I think it really depends on each individual family and their circumstances.
For example, I’m in my 30s, parents in their 60s.
When my grandad died, he left all his money to mum and dad, dad was his only son.
My parents have always got on fine financially, able to afford two children and an abroad holiday every year. But never had enough for nice cars, a bigger house, other luxuries. They’ve never struggled exactly, but also never had the best of the best and could never just relax financially.
Now that they’ve come into some money, they’ve spent it on doing up their house, their garden, and been on a Caribbean cruise. And I couldn’t be bloody happier for them. They deserve it. They could never afford to do these things before and pooled any money they had into bringing up me and my sibling. My boyfriend and I have scrimped and saved to buy a house (currently in the process!) and we have our first baby on the way. Parents have given me some to help out which is lovely of them, but nothing groundbreaking, and I respect that. It would’ve sped up our house buying process if we’d been given more of grandads money, but we got there in the end (mostly) by ourselves.

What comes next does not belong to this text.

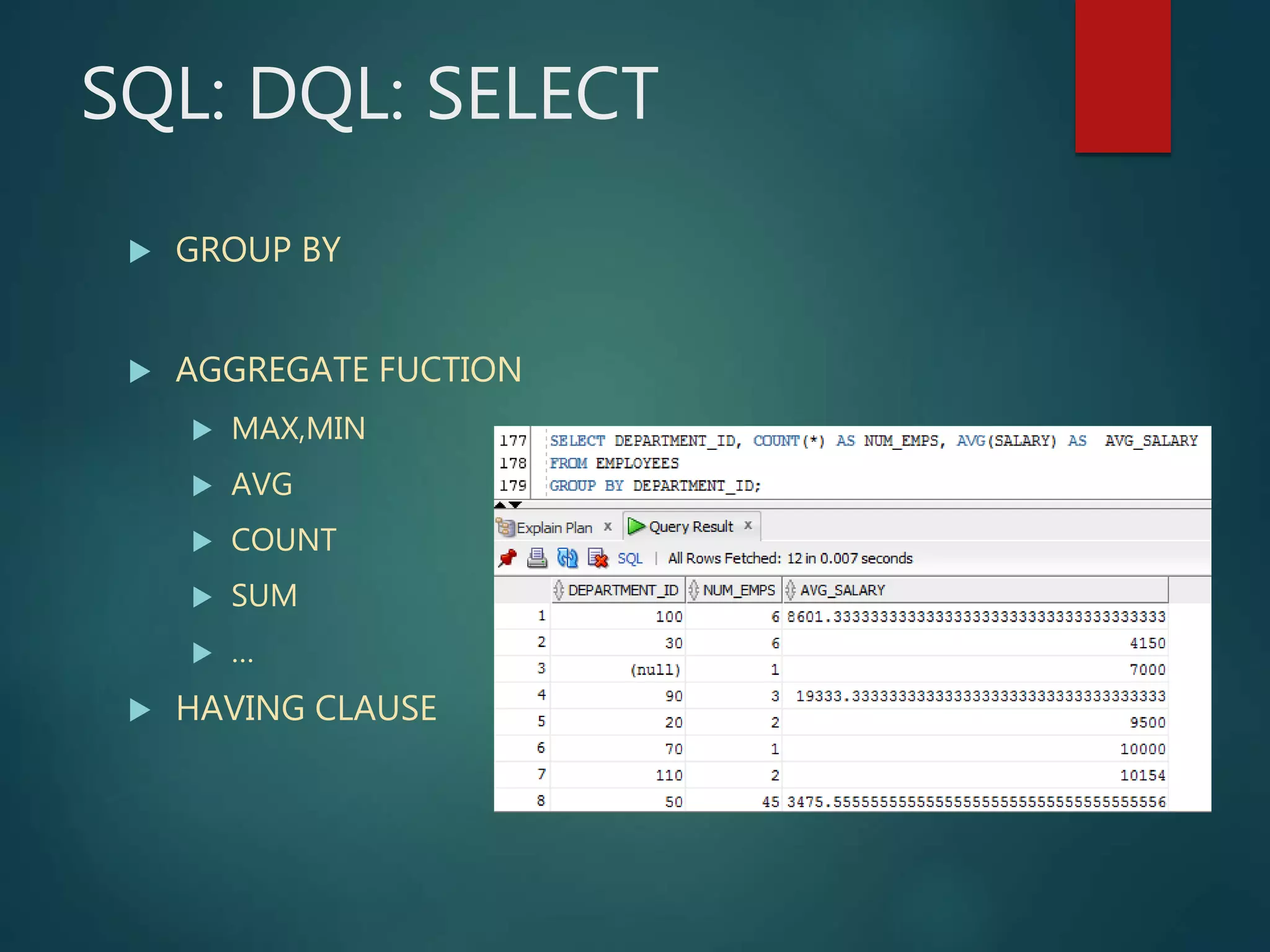
Task: Click the up arrow on the pane splitter
Action: click(500, 505)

On the flip side, my best friend, her final grandparent recently/sadly died. And she was left the majority of the money. BUT her parents are set, they have a lot of money anyway, don’t need/want it. They have a house, fancy cars, holiday home erc and want for nothing. Whereas my friend is single, has struggled a lot to save for a property and has got nowhere on her own. She has two young children. So it just makes sense in their family for the money to skip her parents and go straight to her. So yeah, I just think all families are different and should do what works for them. Even though I do appreciate what works for the receiver of the money may not sit well with their children/parents but what I mean is, there shouldn’t be a set rule.